A couple years ago I wrote this post about how to exercise preemptory challenges. Last week, I got a call from a lawyer on this issue once again, and thought I should re-run it.
47.02. Additional Jurors.–The court may direct prior to the start of jury selection that one or more jurors in addition to the regular jury of twelve persons be called and impaneled. The additional jurors shall be drawn in the same manner, shall have the same qualifications, shall be subject to the same examination and challenges, shall take the same oath, and shall have the same functions, powers, facilities, and privileges as the regular jurors. If one or more additional jurors are called, each party is entitled to one peremptory challenge for each such additional juror, up to the maximum provided by law. Such additional peremptory challenges may be used against any regular or additional juror. The trial court in its discretion may use either of the following methods to select and impanel additional jurors:
(1) During the jury selection or the trial of the case, there shall be no distinction made by the court as to which jurors are additional jurors and which jurors are regular jurors. Before the jury retires to consider its verdict, the court shall select by lot the names of the requisite number of jurors to reduce the jury to a body of twelve or such other number as the law provides. A juror who is not selected to be a member of the final jury shall be discharged when that jury retires to consider its verdict.
(2) Following the selection of the jury of twelve regular jurors or such other number as the law provides, the additional jurors shall be selected and impaneled as alternate jurors. Alternate jurors in the order in which they are called shall replace regular jurors who, prior to the time the jury retires to consider its verdict, become unable or disqualified to perform their duties. An alternate juror who does not replace a regular juror shall be discharged when the jury retires to consider its verdict.

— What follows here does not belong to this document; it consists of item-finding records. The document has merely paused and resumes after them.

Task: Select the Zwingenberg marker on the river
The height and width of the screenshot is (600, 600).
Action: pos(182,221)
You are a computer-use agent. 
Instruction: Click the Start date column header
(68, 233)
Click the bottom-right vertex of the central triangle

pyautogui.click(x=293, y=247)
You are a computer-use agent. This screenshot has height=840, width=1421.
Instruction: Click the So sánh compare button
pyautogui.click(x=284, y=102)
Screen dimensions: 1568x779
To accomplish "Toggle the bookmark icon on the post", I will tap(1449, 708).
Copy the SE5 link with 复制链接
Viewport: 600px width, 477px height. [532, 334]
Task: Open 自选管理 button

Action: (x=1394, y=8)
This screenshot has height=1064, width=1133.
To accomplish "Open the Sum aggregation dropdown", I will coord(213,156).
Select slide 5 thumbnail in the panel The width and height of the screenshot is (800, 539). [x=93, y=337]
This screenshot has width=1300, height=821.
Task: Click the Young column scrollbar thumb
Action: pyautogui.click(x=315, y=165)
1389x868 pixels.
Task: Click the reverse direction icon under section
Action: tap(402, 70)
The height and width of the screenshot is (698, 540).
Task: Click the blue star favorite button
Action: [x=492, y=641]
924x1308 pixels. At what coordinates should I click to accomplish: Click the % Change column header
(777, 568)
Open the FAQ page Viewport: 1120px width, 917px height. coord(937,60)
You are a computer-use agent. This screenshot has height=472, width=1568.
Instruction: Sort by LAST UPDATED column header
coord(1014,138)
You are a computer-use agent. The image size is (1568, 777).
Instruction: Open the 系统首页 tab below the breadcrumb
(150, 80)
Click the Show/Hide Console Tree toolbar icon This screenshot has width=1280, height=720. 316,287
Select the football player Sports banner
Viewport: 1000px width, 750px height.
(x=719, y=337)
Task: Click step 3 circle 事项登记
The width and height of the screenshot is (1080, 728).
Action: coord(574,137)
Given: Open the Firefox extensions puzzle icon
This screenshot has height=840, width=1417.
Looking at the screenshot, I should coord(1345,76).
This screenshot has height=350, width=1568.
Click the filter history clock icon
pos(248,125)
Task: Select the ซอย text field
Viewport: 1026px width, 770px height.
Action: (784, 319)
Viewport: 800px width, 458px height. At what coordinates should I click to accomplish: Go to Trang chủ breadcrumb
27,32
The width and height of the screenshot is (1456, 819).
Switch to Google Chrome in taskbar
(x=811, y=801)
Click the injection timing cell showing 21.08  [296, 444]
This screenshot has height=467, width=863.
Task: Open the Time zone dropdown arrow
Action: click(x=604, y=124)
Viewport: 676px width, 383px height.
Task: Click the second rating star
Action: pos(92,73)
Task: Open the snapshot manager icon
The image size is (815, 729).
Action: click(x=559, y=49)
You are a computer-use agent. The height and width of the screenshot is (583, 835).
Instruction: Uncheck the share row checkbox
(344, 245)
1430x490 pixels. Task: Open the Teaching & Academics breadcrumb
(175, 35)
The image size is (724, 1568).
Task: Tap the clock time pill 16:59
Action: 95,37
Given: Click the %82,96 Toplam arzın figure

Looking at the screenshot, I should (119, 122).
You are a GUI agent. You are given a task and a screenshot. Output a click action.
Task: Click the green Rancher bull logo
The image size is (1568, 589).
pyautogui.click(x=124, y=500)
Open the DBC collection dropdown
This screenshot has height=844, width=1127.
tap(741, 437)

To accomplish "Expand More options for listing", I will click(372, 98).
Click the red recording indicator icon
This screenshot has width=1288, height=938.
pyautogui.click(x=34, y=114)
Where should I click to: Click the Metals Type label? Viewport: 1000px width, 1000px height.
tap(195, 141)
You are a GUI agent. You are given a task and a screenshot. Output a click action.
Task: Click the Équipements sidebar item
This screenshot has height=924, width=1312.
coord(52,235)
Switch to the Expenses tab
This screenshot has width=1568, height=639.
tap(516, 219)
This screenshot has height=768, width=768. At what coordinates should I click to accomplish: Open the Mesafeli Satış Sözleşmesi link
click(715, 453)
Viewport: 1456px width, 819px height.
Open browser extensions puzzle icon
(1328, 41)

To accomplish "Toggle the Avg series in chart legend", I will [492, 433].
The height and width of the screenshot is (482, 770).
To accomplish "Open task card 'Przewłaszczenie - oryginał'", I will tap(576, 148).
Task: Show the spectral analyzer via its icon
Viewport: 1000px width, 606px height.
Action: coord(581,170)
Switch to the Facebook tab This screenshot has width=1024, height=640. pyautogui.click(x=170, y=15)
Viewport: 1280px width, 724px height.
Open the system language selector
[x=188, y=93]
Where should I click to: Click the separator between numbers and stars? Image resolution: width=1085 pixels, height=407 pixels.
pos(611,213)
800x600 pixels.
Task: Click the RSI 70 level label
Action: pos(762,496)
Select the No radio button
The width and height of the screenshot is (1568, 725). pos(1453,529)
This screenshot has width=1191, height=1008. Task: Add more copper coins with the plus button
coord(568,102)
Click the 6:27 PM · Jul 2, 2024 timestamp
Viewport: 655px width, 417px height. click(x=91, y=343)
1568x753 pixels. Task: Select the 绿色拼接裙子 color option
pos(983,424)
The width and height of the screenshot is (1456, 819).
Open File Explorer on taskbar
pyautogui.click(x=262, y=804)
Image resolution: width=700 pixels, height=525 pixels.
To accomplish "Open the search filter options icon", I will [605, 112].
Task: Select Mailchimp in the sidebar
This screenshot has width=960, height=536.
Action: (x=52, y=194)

47.03. Procedures for Exercising Peremptory Challenges.–After prospective jurors have been passed for cause, counsel will submit simultaneously and in writing, to the trial judge, the name of any juror in the group of the first twelve (or more if additional jurors are seated) who has been seated that either counsel elects to challenge peremptorily. Upon each submission, each counsel shall submit either a challenge or a blank sheet of paper. Neither party shall make known the fact that the party has not challenged. Replacement jurors will be seated in the panel of twelve (or more) in the order of their selection. If necessary, additional replacement jurors will then be examined for cause and, after passed, counsel will again submit simultaneously, and in writing, to the trial judge, the name of any juror in the group of twelve (or more) that counsel elects to challenge peremptorily. This procedure will be followed until a full jury has been selected and accepted by counsel. The trial judge will keep a list of those challenged and, if the same juror is challenged by both parties, each will be charged with the challenge. The trial judge shall not disclose to any juror the identity of the party challenging the juror. [As amended by order filed February 1, 1995, effective July 1, 1995; and by order filed January 31, 2003, effective July 1, 2003.]